A partially demolished factory with dominating cyclonic separators

Cyclonic separation is a method of removing particulates from an air, gas or liquid stream, without the use of filters, through vortex separation. When removing particulate matter from liquid, a hydrocyclone is used; while from gas, a gas cyclone is used. Rotational effects and gravity are used to separate mixtures of solids and fluids. The method can also be used to separate fine droplets of liquid from a gaseous stream.

A high-speed rotating (air)flow is established within a cylindrical or conical container called a cyclone. Air flows in a helical pattern, beginning at the top (wide end) of the cyclone and ending at the bottom (narrow) end before exiting the cyclone in a straight stream through the center of the cyclone and out the top. Larger (denser) particles in the rotating stream have too much inertia to follow the tight curve of the stream, and thus strike the outside wall, then fall to the bottom of the cyclone where they can be removed. In a conical system, as the rotating flow moves towards the narrow end of the cyclone, the rotational radius of the stream is reduced, thus separating smaller and smaller particles.
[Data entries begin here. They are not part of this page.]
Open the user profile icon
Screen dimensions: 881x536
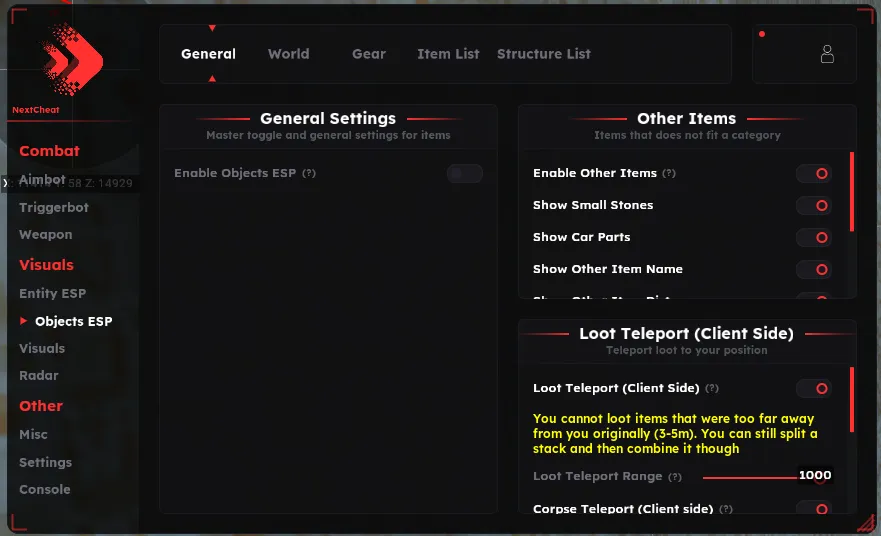(x=827, y=54)
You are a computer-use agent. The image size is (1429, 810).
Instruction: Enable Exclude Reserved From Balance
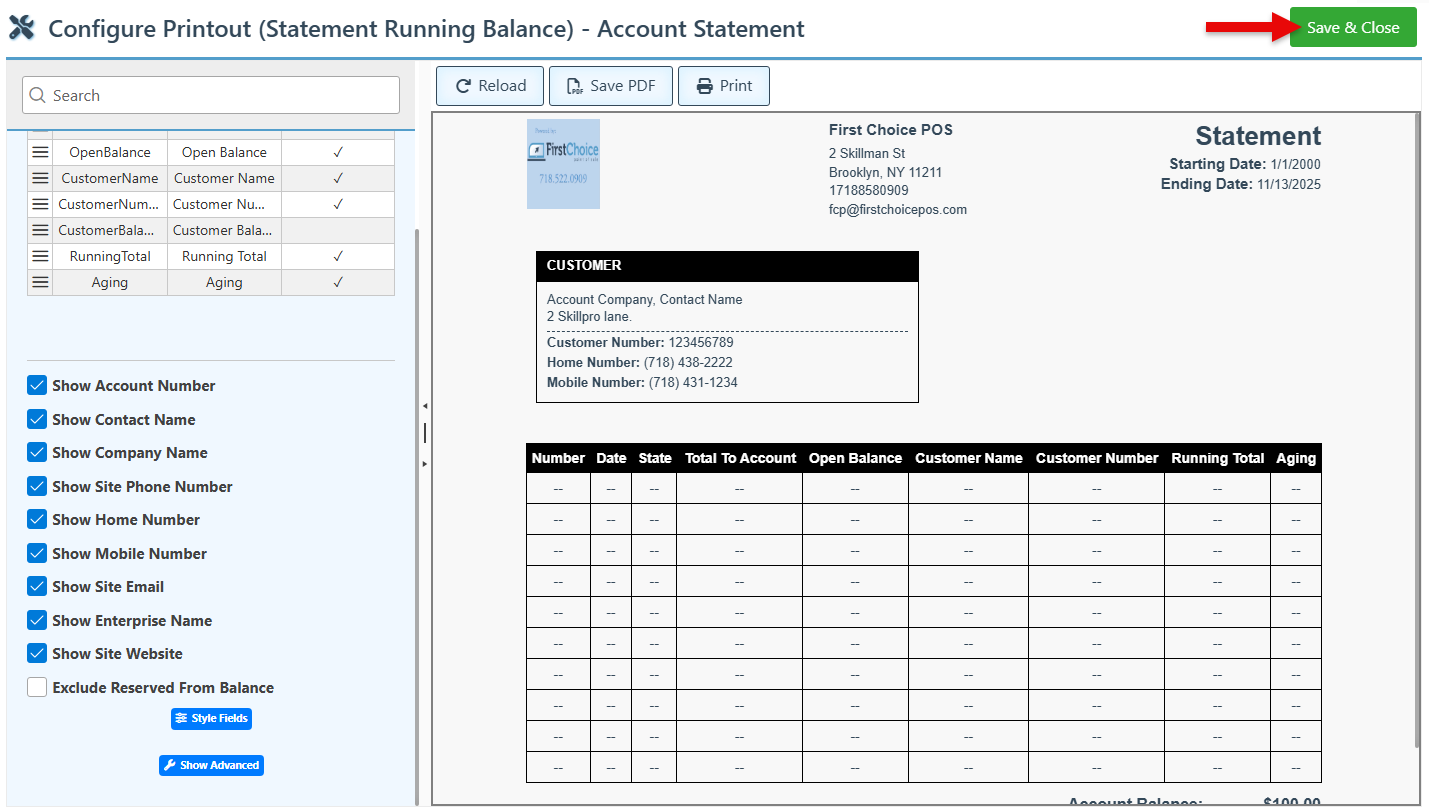[37, 688]
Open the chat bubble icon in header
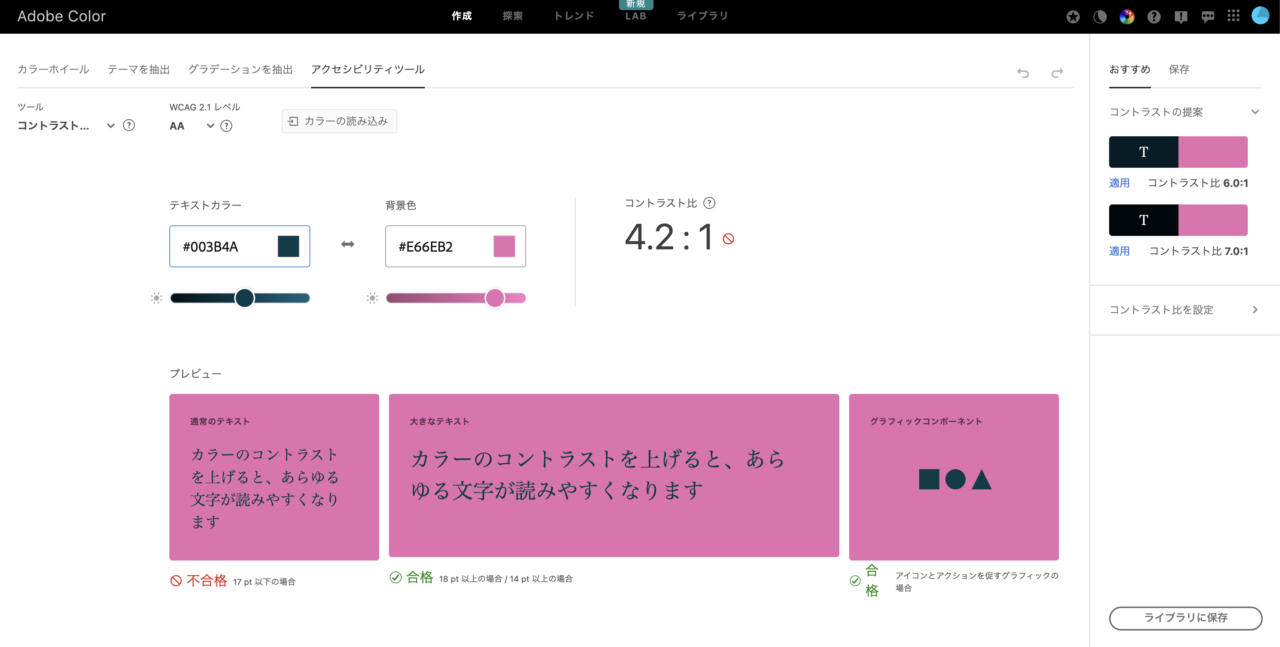The height and width of the screenshot is (647, 1280). (x=1207, y=16)
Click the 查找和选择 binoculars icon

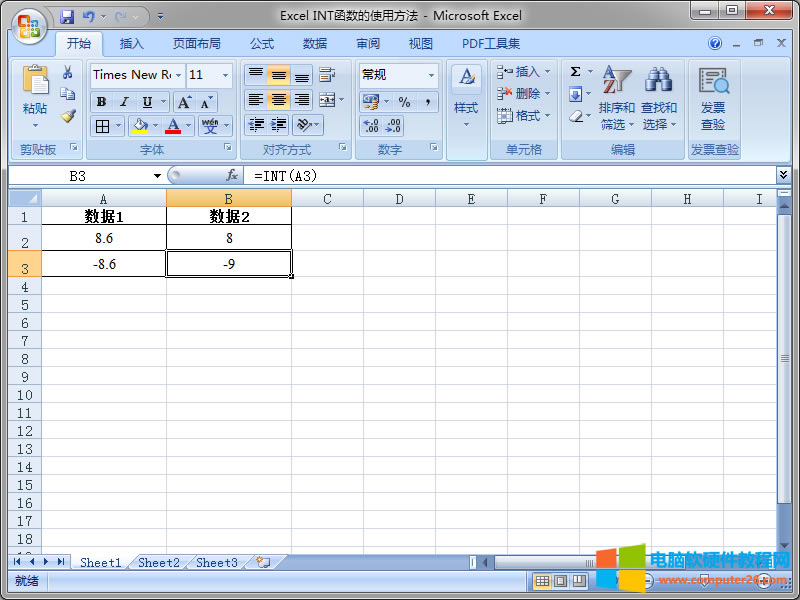tap(658, 82)
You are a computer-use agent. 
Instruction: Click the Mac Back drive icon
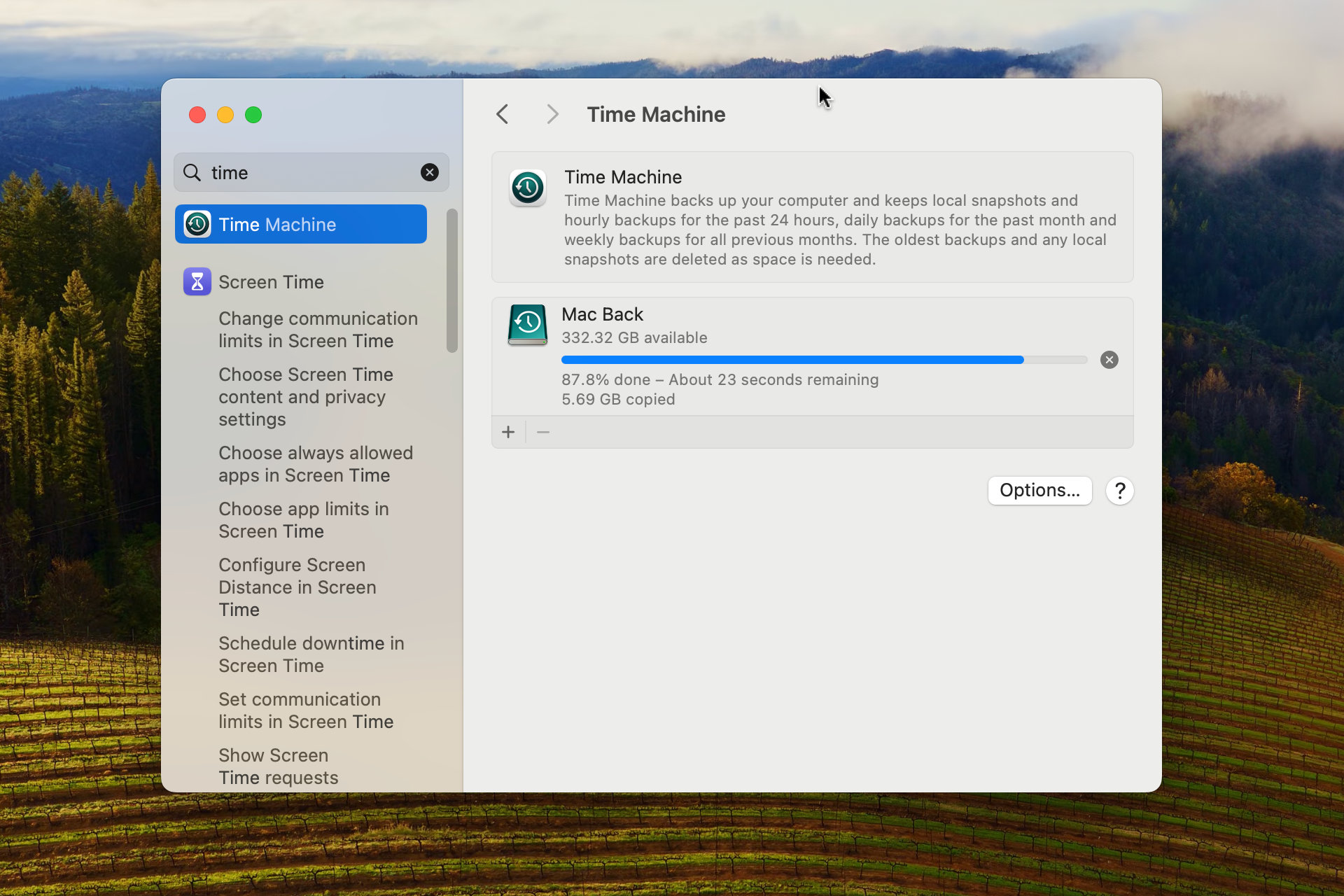[527, 324]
The cyclone geometry, together with volumetric flow rate, defines the cut point of the cyclone. This is the size of particle that will be removed from the stream with a 50% efficiency. Particles larger than the cut point will be removed with a greater efficiency, and smaller particles with a lower efficiency as they separate with more difficulty or can be subject to re-entrainment when the air vortex reverses direction to move in direction of the outlet.[1]
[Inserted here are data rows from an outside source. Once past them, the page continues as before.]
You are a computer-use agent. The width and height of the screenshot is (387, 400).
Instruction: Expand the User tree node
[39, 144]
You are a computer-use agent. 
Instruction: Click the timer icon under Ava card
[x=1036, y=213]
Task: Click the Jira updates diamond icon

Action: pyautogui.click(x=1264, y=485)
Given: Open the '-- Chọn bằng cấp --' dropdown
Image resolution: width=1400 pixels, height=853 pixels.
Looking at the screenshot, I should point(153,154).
Airflow diagram for Aerodyne cyclone in standard vertical position. Secondary air flow is injected to reduce wall abrasion.
Airflow diagram for Aerodyne cyclone in horizontal position, an alternate design. Secondary air flow is injected to reduce wall abrasion, and to help move collected particulates to hopper for extraction.

An alternative cyclone design uses a secondary air flow within the cyclone to keep the collected particles from striking the walls, to protect them from abrasion. The primary air flow containing the particulates enters from the bottom of the cyclone and is forced into spiral rotation by stationary spinner vanes. The secondary air flow enters from the top of the cyclone and moves downward toward the bottom, intercepting the particulate from the primary air. The secondary air flow also allows the collector to optionally be mounted horizontally, because it pushes the particulate toward the collection area, and does not rely solely on gravity to perform this function.

Large scale cyclones are used in sawmills to remove sawdust from extracted air. Cyclones are also used in oil refineries to separate oils and gases, and in the cement industry as components of kiln preheaters. Cyclones are increasingly used in the household, as the core technology in bagless types of portable vacuum cleaners and central vacuum cleaners. Cyclones are also used in industrial and professional kitchen ventilation for separating the grease from the exhaust air in extraction hoods.[2] Smaller cyclones are used to separate airborne particles for analysis. Some are small enough to be worn clipped to clothing, and are used to separate respirable particles for later analysis.

Similar separators are used in the oil refining industry (e.g. for Fluid catalytic cracking) to achieve fast separation of the catalyst particles from the reacting gases and vapors.[3]

Analogous devices for separating particles or solids from liquids are called hydrocyclones or hydroclones. These may be used to separate solid waste from water in wastewater and sewage treatment.

  1. ^ "Solid Gas separation methods - Industrial dust collectors - cyclone - scrubbers - filtration - PowderProcess.net".
  2. ^ Jeven Oy. "How cyclone grease separators work". Archived from the original on 2017-04-21. Retrieved 2015-10-07.
  3. ^ Martin Huard, Cedric Briens, Franco Berruti, Thierry Gauthier, 2010, "A Review of Rapid Gas-Solid Separation Techniques", IJCRE, 8, R1.